Problem to work on: Your copy of the entries below should hold exactly the lines from the one containing "The image size is (1028, 890)." to the one containing "Where should I", inclusive, and no pictures.

Extracted data:
------------------------------

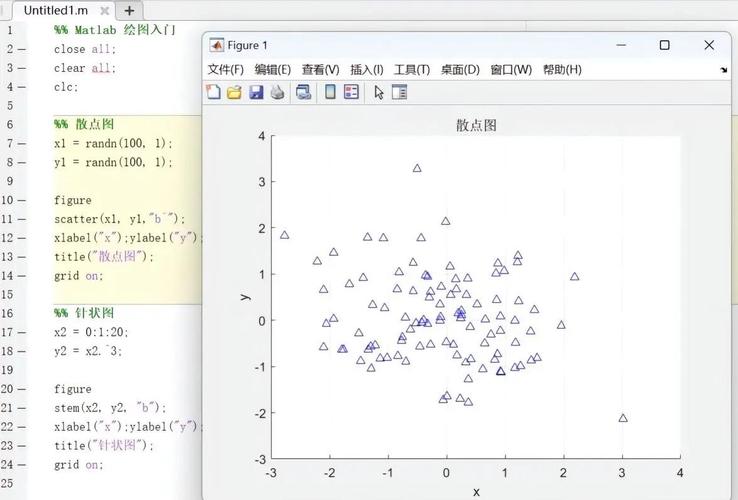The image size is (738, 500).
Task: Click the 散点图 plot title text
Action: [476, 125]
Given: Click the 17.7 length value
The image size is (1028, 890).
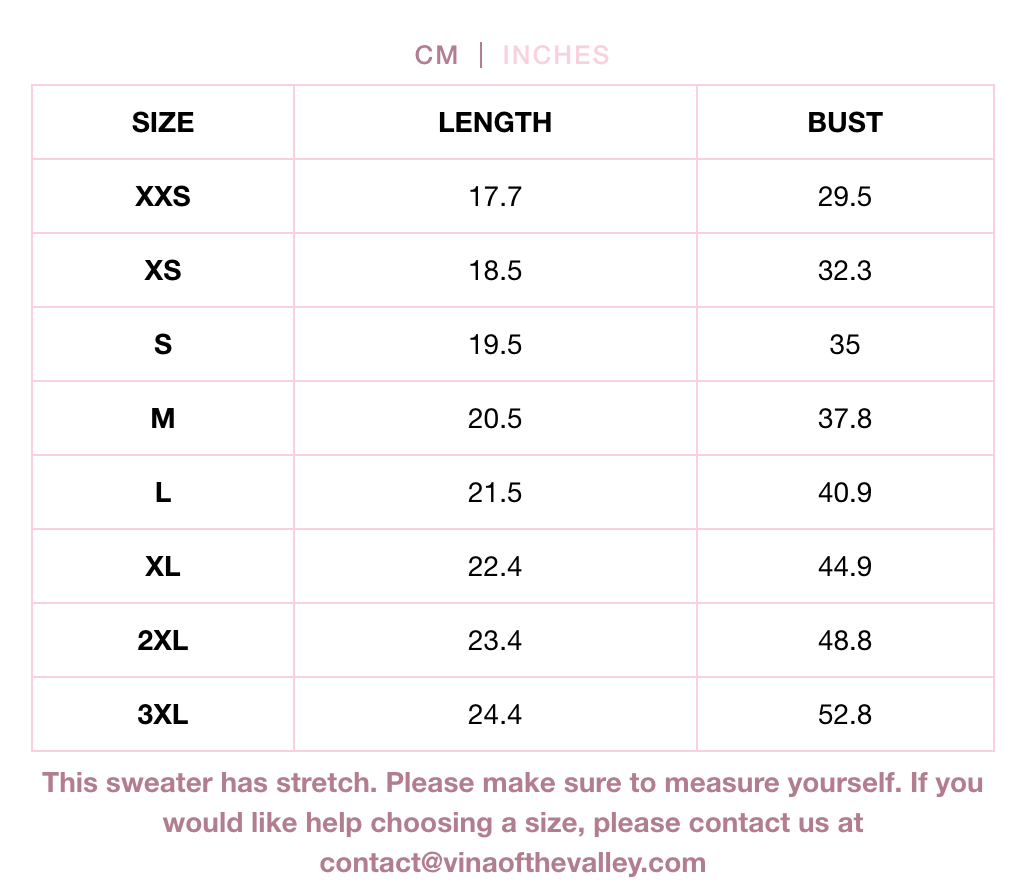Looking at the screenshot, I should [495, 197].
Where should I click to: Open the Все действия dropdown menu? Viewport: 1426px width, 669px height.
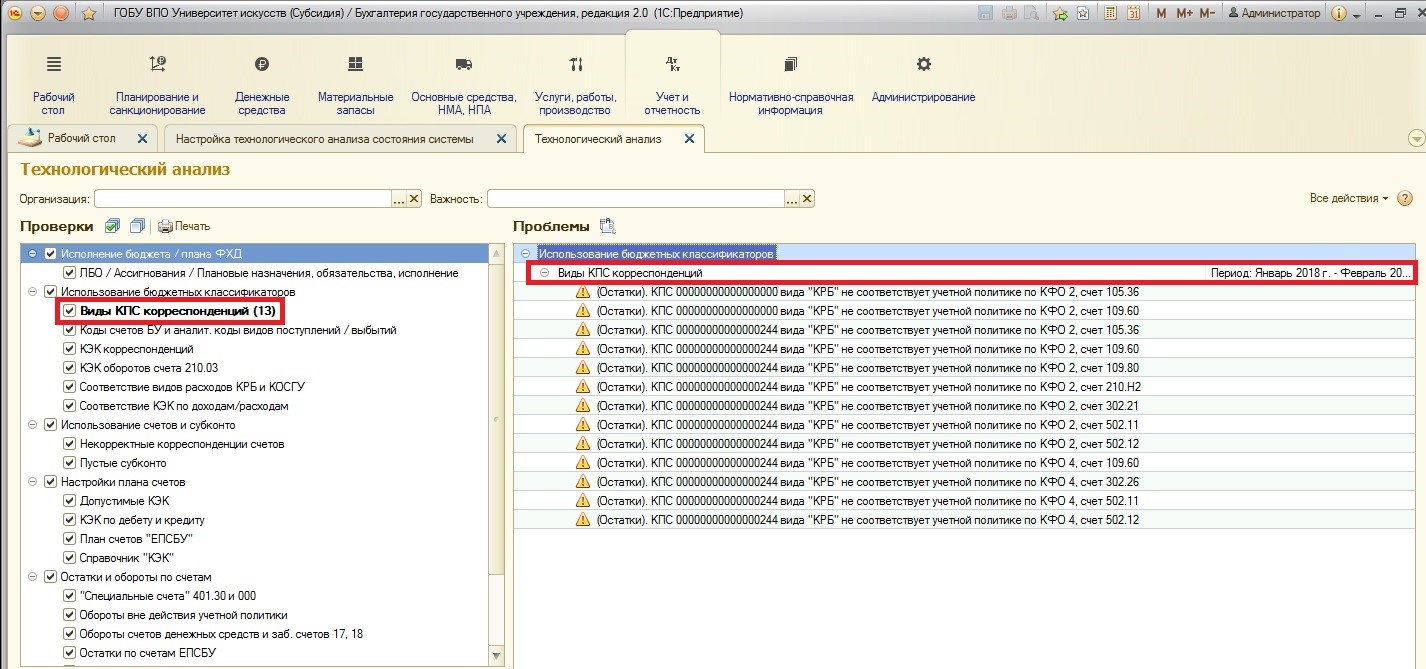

------------------------------

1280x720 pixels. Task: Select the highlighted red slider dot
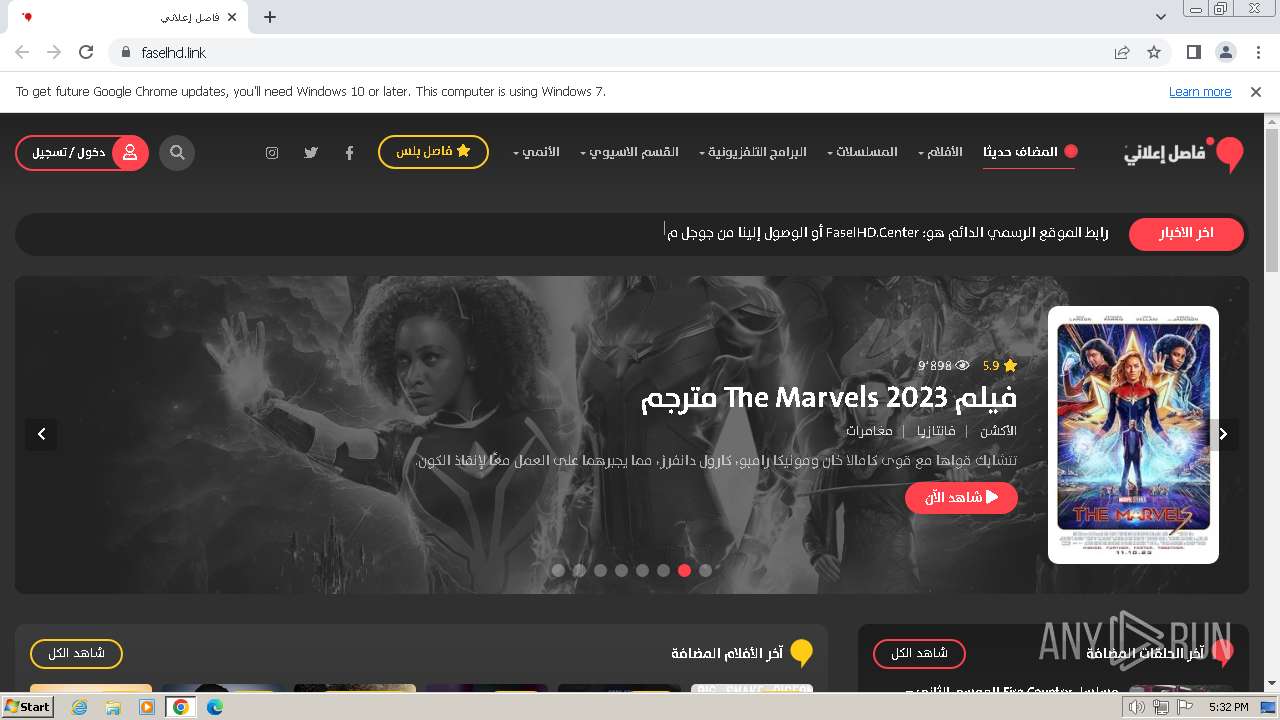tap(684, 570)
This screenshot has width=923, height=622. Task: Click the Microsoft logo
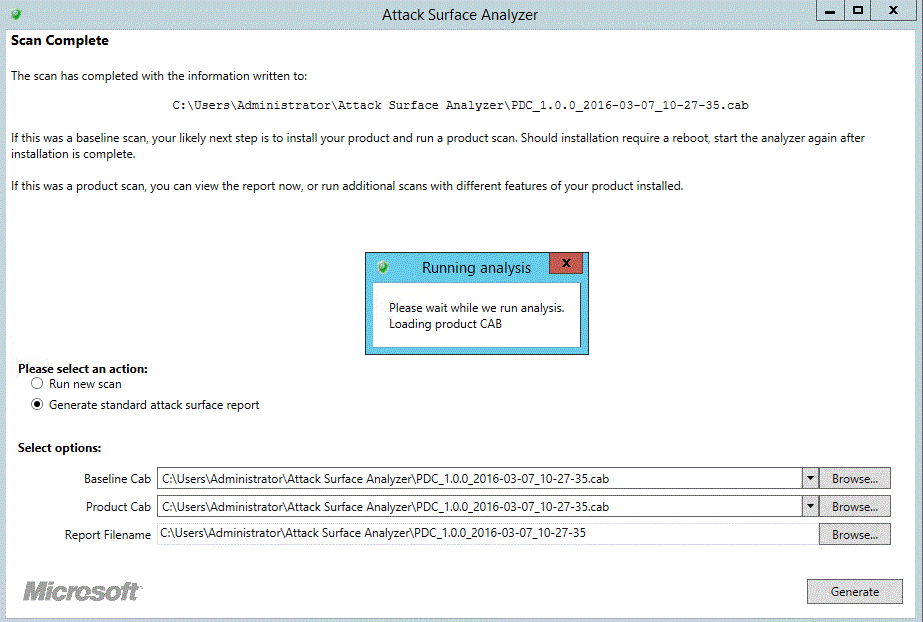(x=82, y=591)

------------------------------

Answer section:
The image size is (1028, 890).
Looking at the screenshot, I should [495, 197].
Where should I click to: Open the Все действия dropdown menu? Viewport: 1426px width, 669px height.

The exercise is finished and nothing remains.